Which lines in the entries below contain the string "Where" with the same capitalization? Pull out each such line in full.

Element and text position data
------------------------------------------------------------
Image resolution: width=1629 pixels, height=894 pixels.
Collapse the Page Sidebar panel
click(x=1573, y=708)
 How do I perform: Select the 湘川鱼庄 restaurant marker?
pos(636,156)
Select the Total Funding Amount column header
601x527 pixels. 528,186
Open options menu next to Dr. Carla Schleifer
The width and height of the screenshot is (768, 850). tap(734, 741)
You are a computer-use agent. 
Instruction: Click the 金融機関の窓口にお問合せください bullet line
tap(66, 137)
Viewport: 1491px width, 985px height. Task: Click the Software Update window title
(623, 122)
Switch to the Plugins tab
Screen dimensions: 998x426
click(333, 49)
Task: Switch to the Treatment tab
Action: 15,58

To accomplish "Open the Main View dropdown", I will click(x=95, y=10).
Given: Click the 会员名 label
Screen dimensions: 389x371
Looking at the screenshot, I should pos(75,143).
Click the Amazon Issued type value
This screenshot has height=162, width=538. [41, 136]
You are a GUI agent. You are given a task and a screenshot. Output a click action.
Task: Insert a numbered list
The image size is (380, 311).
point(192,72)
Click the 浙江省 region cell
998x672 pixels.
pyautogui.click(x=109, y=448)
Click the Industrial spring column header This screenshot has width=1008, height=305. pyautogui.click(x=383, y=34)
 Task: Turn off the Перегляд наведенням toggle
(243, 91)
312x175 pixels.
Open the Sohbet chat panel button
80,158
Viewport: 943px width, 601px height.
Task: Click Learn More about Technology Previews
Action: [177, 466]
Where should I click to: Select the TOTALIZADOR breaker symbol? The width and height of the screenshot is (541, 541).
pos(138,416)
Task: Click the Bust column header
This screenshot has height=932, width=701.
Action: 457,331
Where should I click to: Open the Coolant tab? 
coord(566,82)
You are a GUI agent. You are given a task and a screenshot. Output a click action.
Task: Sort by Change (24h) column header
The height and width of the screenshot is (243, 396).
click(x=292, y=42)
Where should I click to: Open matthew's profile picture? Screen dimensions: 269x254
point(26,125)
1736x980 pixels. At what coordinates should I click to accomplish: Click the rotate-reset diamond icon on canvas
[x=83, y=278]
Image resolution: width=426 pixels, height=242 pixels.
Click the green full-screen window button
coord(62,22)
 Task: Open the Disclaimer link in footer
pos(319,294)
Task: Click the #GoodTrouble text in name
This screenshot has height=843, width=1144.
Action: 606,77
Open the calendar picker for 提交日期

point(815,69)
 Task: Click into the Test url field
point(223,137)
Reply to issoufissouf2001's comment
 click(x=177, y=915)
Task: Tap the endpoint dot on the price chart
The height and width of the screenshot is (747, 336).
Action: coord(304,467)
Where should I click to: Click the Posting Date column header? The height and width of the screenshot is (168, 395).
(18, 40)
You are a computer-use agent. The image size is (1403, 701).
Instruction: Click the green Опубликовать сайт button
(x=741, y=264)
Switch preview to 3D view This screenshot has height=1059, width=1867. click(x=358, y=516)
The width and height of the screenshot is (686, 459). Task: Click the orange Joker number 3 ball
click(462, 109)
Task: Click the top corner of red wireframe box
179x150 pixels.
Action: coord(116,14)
------------------------------------------------------------
Finished task:
Where should I click to: Select the TOTALIZADOR breaker symbol? The width and height of the screenshot is (541, 541).
Where should I click to: Open the Coolant tab? 
Where should I click to: Open matthew's profile picture? Screen dimensions: 269x254
Where should I click to: Click the Posting Date column header? The height and width of the screenshot is (168, 395).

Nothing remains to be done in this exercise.